It is, therefore, surprising that The Medium is largely an excoriating criticism of the emotional treachery perpetrated by spiritualists, as well as a fairytale-like warning against stirring up the dead, who inevitably come to haunt the pseud psychic Baba, or Madame Flora as she is known to her clients (Gráinne Gillis). Menotti’s initial pity and empathy for his deluded baroness is hardly to be found in this piece: the bereaved parents who come to seek Madame Flora’s help (Mr Gobineau, Jonathan Alley; Mrs Gobineau, Phoebe-Celeste Humphreys; Mrs Nolan, Lucy Anderson) are all shattered by their loss, and easily duped, but also creepily determined to “have” their dead, even when Madame Flora herself admits angrily that she is a fraud. The Gobineaus, obsessed by their little drowned child, might well remind us of the parents in Nicolas Roeg’s masterful Venetian horror story Don’t Look Now. Madame Flora is an aggressive and unpredictable alcoholic, ruthlessly exploitative and desperately needy, who beats and mistreats her mute servant-boy Toby before descending gradually into the madness in which she kills him, mistaking him for a ghost. Her final cry of triumph, “I’ve killed the ghost!” is bitterly, existentially ironic – but by then, she is beyond any rational consciousness of her actions.

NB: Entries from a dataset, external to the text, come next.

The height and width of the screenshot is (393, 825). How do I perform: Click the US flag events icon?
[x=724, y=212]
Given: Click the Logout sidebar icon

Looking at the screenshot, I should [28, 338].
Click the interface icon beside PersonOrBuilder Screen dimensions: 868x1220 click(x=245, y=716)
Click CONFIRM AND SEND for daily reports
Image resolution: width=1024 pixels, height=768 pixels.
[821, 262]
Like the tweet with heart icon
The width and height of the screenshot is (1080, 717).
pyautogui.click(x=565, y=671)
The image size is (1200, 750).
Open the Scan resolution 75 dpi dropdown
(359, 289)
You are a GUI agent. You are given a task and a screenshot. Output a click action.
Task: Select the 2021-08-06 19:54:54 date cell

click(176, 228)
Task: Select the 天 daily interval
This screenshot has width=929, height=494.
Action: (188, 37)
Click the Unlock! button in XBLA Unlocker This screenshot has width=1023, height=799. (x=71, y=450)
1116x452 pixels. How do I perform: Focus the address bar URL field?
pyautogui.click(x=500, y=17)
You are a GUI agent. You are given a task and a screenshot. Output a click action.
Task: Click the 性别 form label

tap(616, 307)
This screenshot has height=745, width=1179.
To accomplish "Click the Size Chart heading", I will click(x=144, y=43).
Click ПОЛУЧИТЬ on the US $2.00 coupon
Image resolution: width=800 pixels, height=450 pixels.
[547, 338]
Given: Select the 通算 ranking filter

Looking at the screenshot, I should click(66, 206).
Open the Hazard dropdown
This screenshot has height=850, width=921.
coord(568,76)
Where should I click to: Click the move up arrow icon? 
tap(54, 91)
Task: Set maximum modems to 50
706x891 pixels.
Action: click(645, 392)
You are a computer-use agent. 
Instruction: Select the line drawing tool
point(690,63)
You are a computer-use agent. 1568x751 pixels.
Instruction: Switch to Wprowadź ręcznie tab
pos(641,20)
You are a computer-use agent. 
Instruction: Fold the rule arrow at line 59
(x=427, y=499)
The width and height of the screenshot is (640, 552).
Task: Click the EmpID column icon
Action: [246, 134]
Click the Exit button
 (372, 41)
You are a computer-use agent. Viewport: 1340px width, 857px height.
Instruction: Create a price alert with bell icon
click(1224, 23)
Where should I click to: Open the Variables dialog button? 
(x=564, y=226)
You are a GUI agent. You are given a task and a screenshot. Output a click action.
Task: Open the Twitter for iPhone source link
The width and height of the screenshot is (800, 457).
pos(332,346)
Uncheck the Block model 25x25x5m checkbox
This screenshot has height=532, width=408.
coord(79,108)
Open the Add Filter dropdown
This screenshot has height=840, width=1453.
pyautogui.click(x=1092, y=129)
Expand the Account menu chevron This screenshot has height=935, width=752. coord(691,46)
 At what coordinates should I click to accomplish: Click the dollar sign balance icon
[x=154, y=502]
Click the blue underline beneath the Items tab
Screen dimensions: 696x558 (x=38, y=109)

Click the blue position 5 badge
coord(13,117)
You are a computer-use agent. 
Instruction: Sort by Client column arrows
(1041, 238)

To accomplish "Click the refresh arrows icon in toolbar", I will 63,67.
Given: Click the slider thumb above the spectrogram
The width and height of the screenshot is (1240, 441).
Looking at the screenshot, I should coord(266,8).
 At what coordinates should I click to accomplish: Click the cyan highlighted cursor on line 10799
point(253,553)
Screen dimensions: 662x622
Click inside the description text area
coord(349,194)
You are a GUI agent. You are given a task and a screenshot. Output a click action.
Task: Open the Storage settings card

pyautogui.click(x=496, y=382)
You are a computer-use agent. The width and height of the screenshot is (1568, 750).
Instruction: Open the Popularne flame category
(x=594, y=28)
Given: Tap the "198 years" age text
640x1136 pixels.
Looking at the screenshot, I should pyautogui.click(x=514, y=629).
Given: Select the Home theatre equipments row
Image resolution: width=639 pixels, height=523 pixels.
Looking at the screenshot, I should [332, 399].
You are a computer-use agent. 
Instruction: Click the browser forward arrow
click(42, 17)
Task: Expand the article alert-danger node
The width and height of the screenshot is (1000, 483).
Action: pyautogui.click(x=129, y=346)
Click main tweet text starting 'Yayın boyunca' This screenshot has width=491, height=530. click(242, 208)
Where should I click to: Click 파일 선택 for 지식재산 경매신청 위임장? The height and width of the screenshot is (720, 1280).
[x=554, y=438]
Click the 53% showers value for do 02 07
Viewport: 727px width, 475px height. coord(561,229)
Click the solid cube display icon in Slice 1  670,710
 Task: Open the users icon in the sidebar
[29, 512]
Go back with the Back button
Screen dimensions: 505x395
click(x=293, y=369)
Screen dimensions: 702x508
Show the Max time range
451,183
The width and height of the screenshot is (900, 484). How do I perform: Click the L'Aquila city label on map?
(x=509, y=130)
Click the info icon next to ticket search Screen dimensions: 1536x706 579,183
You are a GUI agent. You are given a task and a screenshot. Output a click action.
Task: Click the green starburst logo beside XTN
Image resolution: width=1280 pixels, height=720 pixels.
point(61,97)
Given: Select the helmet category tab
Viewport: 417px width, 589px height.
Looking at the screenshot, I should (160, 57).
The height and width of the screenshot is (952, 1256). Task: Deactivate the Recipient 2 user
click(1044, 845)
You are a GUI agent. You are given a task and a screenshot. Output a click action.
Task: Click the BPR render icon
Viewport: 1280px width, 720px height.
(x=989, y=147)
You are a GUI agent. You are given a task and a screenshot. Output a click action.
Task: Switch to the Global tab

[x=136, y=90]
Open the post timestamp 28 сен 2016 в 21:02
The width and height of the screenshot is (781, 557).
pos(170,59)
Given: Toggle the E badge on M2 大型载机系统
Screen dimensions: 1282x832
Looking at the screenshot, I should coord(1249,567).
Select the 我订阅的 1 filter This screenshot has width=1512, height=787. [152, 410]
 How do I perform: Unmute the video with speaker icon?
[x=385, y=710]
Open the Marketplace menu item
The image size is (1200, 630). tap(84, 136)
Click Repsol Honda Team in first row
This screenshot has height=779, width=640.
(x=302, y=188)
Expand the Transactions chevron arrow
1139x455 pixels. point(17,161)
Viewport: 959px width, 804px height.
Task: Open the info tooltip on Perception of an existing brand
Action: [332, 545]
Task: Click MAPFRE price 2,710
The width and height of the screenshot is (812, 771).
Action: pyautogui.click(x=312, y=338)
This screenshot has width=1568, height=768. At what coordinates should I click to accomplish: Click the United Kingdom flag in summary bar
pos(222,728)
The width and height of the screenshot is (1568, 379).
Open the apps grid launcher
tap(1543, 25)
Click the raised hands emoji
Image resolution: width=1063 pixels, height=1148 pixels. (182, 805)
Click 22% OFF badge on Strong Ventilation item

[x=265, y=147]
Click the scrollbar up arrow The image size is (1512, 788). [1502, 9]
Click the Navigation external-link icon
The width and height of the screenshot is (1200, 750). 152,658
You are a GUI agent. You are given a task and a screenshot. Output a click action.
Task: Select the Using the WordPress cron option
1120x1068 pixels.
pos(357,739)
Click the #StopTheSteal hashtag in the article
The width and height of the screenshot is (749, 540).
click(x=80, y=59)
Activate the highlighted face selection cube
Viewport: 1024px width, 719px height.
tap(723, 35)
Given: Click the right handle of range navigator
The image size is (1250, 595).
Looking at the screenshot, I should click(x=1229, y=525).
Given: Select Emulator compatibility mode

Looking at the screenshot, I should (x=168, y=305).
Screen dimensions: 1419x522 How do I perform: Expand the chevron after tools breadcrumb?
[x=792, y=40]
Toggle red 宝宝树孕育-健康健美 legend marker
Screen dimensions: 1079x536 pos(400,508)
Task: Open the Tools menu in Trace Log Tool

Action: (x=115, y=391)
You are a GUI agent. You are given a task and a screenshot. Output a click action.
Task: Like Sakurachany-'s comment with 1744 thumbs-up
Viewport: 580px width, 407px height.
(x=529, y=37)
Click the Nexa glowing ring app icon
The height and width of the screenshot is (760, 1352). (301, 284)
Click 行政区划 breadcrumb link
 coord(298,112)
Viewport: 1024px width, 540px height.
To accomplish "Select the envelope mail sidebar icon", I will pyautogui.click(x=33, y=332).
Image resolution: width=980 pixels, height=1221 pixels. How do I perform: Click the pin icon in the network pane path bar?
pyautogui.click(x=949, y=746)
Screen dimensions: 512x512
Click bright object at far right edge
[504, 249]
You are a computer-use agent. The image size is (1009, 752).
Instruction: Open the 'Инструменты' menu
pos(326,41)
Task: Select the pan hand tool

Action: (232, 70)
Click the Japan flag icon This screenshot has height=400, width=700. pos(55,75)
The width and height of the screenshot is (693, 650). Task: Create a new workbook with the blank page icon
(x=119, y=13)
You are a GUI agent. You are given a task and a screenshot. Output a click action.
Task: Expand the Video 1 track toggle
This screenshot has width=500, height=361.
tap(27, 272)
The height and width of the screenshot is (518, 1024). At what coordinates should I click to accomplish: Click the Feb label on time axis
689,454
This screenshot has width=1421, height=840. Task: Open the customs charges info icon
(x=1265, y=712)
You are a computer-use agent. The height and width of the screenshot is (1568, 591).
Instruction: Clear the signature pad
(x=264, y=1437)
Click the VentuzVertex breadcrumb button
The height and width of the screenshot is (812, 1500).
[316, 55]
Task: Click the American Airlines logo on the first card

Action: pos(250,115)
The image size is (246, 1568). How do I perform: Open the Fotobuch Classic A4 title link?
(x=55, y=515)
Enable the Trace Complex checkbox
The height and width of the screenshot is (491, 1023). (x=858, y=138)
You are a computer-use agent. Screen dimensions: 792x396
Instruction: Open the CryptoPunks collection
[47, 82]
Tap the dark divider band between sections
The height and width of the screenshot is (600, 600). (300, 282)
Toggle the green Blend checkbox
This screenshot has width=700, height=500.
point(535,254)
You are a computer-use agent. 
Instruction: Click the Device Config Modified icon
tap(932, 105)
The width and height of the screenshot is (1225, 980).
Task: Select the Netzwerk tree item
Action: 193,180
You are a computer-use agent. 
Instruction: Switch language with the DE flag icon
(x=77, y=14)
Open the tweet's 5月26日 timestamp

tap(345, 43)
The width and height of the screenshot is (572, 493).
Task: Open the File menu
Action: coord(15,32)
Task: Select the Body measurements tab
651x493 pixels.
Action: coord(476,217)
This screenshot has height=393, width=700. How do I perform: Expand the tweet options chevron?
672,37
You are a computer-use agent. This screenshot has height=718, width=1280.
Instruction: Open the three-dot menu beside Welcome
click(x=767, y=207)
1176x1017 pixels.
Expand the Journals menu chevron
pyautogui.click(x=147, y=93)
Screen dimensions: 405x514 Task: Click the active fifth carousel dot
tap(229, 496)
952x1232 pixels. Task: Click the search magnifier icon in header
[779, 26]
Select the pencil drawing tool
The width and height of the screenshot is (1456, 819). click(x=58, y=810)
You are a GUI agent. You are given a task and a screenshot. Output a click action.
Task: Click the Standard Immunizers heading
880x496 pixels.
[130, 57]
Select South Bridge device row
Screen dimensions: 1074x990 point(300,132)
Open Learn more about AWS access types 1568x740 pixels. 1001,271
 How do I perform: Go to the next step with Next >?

Opera View have created a small and intense production in which Menotti’s music comes across clearly: a ravishing piano accompaniment, played by Maite Aguirre, veers from schmaltzy sweetness, reminiscent of a silent film score, to bursts of plunging malevolence. Menotti’s strongest melody of all, the dark lullaby “The Black Swan”, sung first by Monica and later, tragically, by Madame Flora, is hypnotically beautiful. All the singing is strong, particularly from the gorgeously-voiced Phoebe-Celeste Humphreys as Mrs Gobineau, and from Julia Sitkovetsky as a lustrously attractive Monica. Sitkovetsky draws a movingly accurate portrait of a loving daughter living with an alcoholic parent, constantly negotiating every changing mood, hopelessly desperate to absorb the tension, hide each problem and control what will happen next. Monica’s treatment of Toby, somewhere disturbingly between a kid brother, a best friend and a lover, is exploitative and selfish, yet we do feel that, in a blinkered adolescent way, she truly loves him.

Toby, a mute character played by Patrick Holt, is acutely well-drawn, the right mixture of innocent assurance and terrible vulnerability; there is nothing so bewitching in opera as a character who is deliberately silent, and while it is a considerable test of acting, Holt rose to the challenge faultlessly. One of the most interesting aspects of Toby is that no one, including the audience, can ever be quite certain of how sane or conscious he is: Holt gave us some thrilling clues, yet kept the character intriguingly (and aptly) opaque. The inclusion of the aerialist Kahless Giles slightly mystified me in Act I, where (although intriguing and impressive to watch) he did not seem to contribute anything coherent to the action, but all was justified in Act II when he became Toby’s puppet and bird to charm Monica, in a sequence of movement which was quite brilliantly choreographed.

Although I did enjoy this, I did so with one reservation, which was that the vibrant emotional shifts of Menotti’s opera as a whole don’t always shine through with clarity, perhaps as a result of slightly cautious directing from Natalie Katsou. We have a collection of good ideas and talented performances, but they never quite unite into a compelling whole; Madame Flora’s descent into madness, though well acted by Gillis, could for me have been more dramatic, while the stories of the bereaved parents, which have such dramatic potential, seem somewhat muted. The exceptionally simple staging and costumes (by Maria Kalamara and Salome Makaronidou) also mean the audience have to work quite hard to establish what is going on, most of the time; spiritualists tend to rely on elaborate smoke and mirrors, but we get neither here, and at times the very minimalism seems to highlight the cruel and empty trick Madame Flora is playing on her clients. Menotti’s concept has a glitteringly macabre, almost Punch & Judy quality which is never quite reached here. Nevertheless, this is an interesting production whose main experimental innovation (the inclusion of an aerialist) comes off well, and altogether makes a good start for Grimeborn 2014.